Source records
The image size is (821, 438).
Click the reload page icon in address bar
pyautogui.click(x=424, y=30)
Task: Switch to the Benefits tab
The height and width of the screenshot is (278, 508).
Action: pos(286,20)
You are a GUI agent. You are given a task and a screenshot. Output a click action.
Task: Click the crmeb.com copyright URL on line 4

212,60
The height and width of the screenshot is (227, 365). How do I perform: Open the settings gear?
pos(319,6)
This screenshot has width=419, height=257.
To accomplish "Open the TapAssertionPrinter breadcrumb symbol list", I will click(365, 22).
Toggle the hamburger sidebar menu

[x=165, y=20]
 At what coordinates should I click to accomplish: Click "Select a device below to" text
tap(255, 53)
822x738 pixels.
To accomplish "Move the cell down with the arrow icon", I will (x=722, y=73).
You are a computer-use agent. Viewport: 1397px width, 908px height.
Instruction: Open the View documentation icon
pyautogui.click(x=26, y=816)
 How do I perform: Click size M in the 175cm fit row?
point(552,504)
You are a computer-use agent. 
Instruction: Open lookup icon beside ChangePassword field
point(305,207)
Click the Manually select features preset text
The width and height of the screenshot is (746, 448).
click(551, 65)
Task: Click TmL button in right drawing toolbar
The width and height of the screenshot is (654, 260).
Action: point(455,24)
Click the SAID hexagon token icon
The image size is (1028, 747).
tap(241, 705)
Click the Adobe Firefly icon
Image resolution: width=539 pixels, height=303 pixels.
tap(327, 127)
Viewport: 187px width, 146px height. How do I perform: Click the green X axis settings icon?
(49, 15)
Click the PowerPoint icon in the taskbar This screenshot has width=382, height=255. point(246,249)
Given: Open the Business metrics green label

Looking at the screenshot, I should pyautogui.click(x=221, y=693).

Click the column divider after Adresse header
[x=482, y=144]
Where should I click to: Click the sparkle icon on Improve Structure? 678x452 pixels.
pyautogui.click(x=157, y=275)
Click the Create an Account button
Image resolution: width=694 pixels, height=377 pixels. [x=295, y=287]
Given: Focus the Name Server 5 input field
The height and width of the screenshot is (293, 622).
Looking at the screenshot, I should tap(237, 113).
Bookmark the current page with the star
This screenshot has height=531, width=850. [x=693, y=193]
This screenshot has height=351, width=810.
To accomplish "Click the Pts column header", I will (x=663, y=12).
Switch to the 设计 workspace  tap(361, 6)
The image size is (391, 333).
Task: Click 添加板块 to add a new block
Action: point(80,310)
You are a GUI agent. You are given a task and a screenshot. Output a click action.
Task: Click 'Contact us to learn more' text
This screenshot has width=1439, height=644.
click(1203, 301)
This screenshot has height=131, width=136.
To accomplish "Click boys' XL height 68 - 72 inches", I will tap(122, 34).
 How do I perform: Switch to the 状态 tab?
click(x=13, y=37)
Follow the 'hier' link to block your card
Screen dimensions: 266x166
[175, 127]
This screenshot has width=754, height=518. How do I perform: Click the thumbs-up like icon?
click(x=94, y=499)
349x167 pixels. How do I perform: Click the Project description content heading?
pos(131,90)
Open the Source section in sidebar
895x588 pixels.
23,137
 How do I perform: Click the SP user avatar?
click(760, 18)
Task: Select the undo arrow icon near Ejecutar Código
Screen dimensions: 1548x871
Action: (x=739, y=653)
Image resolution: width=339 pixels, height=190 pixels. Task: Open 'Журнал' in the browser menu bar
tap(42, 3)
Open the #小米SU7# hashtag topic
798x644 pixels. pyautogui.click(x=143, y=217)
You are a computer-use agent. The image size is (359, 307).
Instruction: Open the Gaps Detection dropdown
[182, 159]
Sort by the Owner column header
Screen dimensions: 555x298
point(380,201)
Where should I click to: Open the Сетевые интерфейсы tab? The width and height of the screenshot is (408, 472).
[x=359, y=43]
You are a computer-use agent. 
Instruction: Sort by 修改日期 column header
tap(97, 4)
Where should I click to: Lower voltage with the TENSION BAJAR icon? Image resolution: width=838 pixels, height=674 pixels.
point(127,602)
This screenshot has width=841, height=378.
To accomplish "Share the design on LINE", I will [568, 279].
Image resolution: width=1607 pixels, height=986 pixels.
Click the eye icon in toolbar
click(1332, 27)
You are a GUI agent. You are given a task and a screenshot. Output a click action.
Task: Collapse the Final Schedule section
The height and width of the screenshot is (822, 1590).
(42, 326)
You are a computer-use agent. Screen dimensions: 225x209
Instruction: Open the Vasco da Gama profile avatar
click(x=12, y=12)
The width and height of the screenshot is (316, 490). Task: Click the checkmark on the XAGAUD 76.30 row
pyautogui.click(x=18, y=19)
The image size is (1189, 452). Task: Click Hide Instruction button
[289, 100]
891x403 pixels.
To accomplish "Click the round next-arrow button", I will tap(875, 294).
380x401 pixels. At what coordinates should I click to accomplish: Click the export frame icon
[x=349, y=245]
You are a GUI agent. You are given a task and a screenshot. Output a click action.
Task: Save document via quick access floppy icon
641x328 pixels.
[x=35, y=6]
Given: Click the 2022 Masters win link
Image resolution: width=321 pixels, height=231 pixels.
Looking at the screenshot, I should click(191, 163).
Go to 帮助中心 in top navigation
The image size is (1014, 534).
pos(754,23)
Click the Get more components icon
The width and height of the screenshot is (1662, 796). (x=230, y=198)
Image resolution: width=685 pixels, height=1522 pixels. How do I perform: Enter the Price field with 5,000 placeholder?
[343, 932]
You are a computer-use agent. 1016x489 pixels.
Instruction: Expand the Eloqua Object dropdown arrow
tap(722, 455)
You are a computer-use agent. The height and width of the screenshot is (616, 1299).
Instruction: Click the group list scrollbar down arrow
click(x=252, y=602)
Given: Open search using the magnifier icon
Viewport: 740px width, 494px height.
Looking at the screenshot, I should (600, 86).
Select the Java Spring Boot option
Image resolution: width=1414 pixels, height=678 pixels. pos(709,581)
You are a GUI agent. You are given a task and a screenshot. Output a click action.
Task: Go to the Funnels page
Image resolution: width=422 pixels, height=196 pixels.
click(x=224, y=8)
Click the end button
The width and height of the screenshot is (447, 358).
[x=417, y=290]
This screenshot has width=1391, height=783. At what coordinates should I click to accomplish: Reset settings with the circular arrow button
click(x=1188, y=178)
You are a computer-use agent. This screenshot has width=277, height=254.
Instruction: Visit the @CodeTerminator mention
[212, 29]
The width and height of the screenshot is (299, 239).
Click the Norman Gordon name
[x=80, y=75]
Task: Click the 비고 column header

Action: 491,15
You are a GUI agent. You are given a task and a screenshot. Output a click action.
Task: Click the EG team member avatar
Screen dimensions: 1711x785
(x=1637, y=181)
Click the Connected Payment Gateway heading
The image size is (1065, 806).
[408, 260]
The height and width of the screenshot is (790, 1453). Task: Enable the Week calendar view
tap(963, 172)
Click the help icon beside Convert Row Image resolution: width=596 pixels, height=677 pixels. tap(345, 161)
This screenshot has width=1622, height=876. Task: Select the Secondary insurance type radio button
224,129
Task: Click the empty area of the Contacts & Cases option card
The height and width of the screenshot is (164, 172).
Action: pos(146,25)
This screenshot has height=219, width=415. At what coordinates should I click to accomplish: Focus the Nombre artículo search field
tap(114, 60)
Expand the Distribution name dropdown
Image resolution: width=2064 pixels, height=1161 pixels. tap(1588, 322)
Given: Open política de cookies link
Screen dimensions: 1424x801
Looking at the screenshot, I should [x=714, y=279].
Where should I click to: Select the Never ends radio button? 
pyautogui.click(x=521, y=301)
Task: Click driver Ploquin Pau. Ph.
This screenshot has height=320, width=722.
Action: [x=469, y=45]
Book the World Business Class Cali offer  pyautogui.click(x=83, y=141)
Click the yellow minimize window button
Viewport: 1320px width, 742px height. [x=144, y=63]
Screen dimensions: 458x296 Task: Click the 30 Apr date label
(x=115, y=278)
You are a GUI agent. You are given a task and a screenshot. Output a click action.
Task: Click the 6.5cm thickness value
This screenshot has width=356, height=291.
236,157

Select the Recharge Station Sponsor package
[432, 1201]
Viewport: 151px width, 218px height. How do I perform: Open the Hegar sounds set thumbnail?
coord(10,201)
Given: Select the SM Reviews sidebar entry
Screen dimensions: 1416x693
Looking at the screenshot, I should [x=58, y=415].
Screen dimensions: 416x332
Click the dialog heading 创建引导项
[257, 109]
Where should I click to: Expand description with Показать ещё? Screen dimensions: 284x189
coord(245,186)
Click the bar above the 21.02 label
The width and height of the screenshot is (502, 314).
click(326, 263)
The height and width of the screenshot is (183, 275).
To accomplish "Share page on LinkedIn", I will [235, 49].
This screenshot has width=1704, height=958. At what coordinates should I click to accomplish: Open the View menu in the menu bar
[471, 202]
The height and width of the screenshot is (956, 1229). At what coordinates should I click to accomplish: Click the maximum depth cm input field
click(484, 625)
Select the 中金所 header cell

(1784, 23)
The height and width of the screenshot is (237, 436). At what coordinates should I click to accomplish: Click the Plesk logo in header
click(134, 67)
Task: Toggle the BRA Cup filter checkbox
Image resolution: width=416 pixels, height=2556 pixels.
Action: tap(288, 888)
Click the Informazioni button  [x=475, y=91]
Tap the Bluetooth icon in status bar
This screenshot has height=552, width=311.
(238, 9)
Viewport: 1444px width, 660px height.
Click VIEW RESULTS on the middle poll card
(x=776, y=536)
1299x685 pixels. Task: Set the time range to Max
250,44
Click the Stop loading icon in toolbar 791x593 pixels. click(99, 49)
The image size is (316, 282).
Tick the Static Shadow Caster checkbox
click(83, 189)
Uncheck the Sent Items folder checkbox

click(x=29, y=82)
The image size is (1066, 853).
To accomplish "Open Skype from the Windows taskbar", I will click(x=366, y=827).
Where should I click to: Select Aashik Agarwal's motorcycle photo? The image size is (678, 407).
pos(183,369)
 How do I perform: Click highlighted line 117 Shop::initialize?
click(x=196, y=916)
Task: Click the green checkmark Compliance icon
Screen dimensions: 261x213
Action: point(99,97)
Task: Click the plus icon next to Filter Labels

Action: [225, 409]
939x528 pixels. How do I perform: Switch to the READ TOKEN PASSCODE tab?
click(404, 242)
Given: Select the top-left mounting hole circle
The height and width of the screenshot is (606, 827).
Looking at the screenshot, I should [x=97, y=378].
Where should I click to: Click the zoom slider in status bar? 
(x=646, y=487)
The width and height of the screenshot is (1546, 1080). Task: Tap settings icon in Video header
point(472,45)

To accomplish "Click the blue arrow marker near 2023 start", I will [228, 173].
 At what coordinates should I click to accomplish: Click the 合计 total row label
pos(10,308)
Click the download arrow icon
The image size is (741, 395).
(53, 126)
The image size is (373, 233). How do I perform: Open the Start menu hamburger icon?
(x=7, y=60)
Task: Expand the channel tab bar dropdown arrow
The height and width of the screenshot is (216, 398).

§ **Challenge**: Repeat the lines of the source records word for word, from the first line through the line that contains "point(552,504)", including both.

§ **Result for this task**:
The image size is (821, 438).
Click the reload page icon in address bar
pyautogui.click(x=424, y=30)
Task: Switch to the Benefits tab
The height and width of the screenshot is (278, 508).
Action: pos(286,20)
You are a GUI agent. You are given a task and a screenshot. Output a click action.
Task: Click the crmeb.com copyright URL on line 4

212,60
The height and width of the screenshot is (227, 365). How do I perform: Open the settings gear?
pos(319,6)
This screenshot has width=419, height=257.
To accomplish "Open the TapAssertionPrinter breadcrumb symbol list", I will click(365, 22).
Toggle the hamburger sidebar menu

[x=165, y=20]
 At what coordinates should I click to accomplish: Click "Select a device below to" text
tap(255, 53)
822x738 pixels.
To accomplish "Move the cell down with the arrow icon", I will (x=722, y=73).
You are a computer-use agent. Viewport: 1397px width, 908px height.
Instruction: Open the View documentation icon
pyautogui.click(x=26, y=816)
 How do I perform: Click size M in the 175cm fit row?
point(552,504)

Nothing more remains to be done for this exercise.